Node 4 — Redis Memory (sub-node)
The Agent’s short-term memory — stores conversation history per customer session. Every time a customer sends a message, the Agent reads back the context from Redis before replying, keeping the conversation continuous without losing thread. Redis is also why response time gets faster over time — sessions with existing data read from cache much quicker than fresh sessions.
Node 5 — Check-Credit (Tool sub-node — Supabase)
A tool that looks up the customer’s credit score from Supabase — based on their purchase history and COD cancellation record. If the score falls below the threshold, the AI Agent automatically requires prepayment instead of allowing COD. Risk is filtered at the consultation stage, no human intervention needed.

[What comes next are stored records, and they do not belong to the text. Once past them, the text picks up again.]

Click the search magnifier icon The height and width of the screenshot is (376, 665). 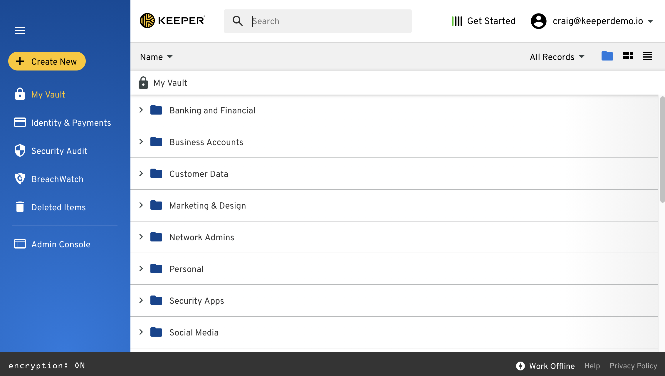237,21
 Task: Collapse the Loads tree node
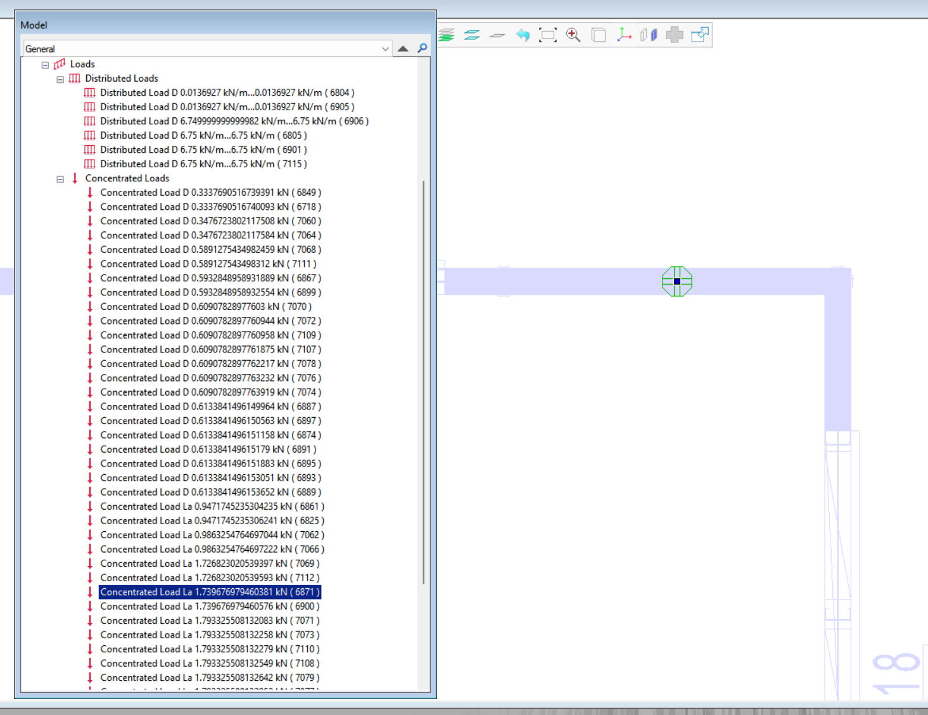pyautogui.click(x=45, y=65)
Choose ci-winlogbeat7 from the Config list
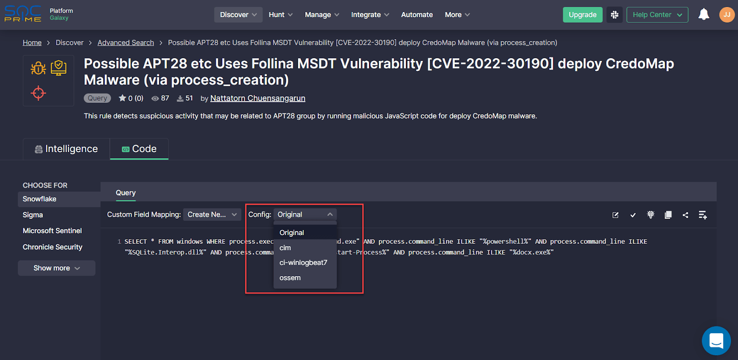The width and height of the screenshot is (738, 360). [303, 263]
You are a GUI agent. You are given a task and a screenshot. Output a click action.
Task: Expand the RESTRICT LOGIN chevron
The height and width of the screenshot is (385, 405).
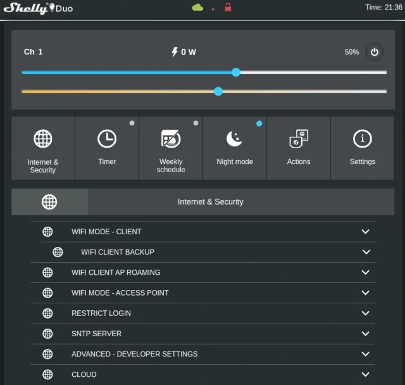[x=365, y=313]

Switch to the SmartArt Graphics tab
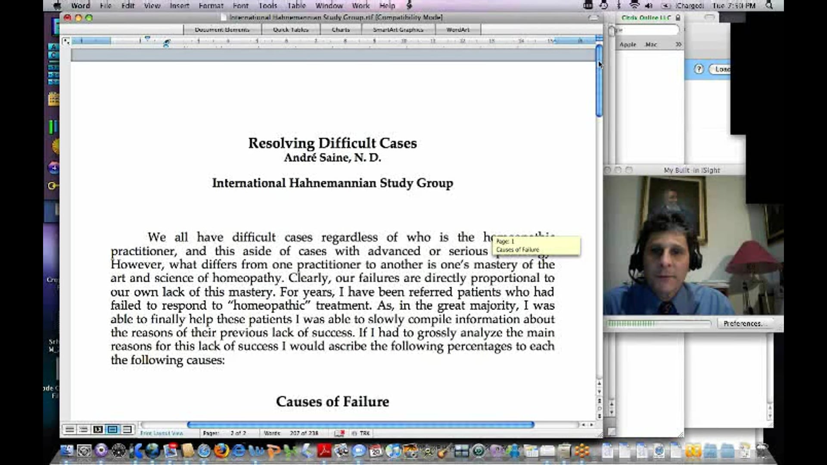[x=398, y=29]
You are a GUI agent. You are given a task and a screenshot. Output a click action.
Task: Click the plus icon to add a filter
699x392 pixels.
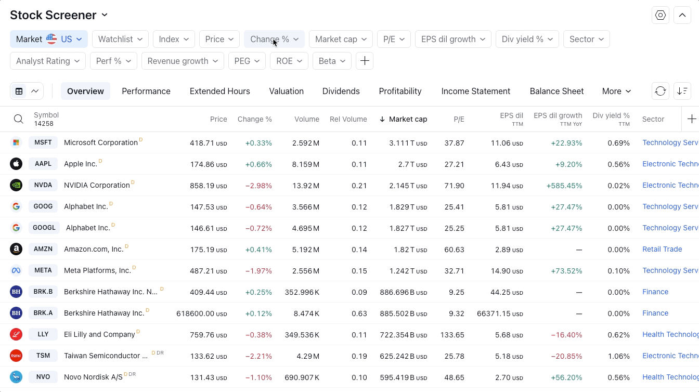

Node 6 — Search-Product (Tool sub-node — Supabase)
A tool that looks up product information from Supabase — name, product code, price, stock level, description. The AI Agent calls this tool when a customer asks about a specific product, ensuring the information returned is always accurate and reflects real-time data in the system.
Node 7 — Search-Promotion (Tool sub-node — Supabase)

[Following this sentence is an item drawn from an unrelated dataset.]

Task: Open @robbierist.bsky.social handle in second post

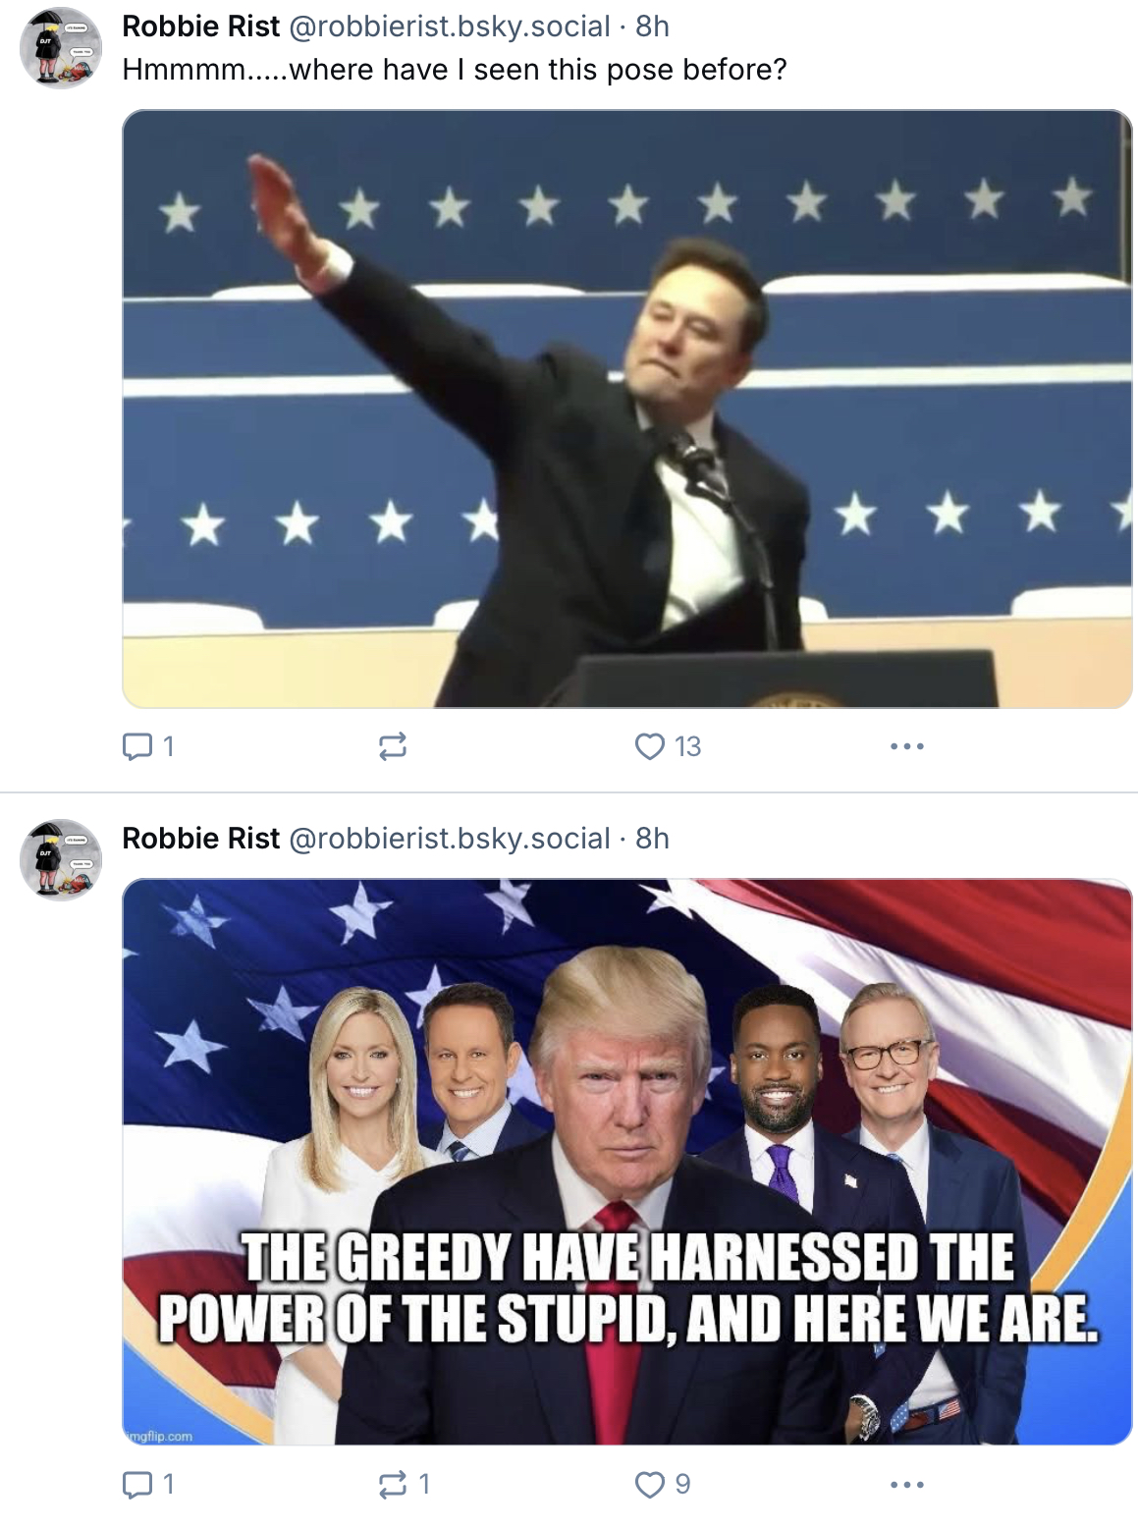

A tool that looks up currently active promotions — synced from a dedicated tab in Google Sheets into Supabase. The AI Agent calls this when it needs to apply or advise on promotions, without any staff member needing to remember or manually update each campaign.
Node 8 — Code in JavaScript
Processes and formats all output from the AI Agent before passing it downstream — normalizes order data, formats the reply message, or prepares the payload for systems like Google Sheets or the auto-print pipeline. This node is the bridge between what the AI outputs and what the rest of the workflow needs.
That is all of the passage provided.